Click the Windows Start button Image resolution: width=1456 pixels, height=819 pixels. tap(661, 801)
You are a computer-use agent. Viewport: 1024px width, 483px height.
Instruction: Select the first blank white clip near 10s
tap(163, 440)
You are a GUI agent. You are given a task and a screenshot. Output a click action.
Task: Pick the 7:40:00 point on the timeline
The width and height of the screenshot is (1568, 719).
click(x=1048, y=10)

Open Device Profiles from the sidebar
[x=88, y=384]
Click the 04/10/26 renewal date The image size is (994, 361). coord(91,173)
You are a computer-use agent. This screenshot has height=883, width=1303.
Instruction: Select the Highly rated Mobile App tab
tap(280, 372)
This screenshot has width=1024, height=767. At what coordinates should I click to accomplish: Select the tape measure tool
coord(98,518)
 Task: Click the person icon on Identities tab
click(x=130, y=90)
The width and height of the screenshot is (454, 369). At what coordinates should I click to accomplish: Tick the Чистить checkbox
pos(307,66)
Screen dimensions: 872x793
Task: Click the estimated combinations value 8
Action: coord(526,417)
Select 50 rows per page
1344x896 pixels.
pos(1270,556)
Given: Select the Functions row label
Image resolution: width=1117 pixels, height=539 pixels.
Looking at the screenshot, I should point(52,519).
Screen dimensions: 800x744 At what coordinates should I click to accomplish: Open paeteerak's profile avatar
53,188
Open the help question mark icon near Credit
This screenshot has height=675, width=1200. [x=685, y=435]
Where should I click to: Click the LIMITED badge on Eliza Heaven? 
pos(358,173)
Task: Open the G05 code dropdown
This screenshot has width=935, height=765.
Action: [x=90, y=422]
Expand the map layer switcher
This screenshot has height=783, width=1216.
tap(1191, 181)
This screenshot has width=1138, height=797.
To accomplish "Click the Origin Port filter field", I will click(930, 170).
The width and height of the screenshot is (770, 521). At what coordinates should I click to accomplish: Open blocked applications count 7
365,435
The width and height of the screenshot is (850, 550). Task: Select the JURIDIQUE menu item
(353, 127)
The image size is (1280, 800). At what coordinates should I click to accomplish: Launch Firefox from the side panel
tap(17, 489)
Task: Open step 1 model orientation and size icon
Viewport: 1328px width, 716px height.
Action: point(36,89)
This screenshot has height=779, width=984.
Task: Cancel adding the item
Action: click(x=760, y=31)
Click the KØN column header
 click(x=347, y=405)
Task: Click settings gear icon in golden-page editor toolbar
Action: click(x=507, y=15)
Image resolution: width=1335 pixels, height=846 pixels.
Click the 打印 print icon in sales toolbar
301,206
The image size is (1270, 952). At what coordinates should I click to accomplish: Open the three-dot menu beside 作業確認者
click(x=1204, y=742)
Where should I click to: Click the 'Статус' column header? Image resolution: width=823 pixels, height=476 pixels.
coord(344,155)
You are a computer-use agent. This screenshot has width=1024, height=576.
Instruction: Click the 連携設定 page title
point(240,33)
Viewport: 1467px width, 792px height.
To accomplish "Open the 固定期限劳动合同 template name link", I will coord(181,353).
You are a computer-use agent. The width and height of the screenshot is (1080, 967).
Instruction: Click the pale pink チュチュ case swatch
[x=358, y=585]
_____
## The problem
Report every line of the records above that contains the word "Viewport".

## Written answer
You are a computer-use agent. Viewport: 1024px width, 483px height.
Viewport: 1328px width, 716px height.
Viewport: 1467px width, 792px height.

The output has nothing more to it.